# YOUR OBJECTIVE
Give a verbatim repeat of the lines that run from the line containing "The width and" to the end of the data below.

# RECORDS TO USE
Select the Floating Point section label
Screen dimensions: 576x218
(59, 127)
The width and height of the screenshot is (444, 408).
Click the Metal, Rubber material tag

# RESULT
The width and height of the screenshot is (444, 408).
Click the Metal, Rubber material tag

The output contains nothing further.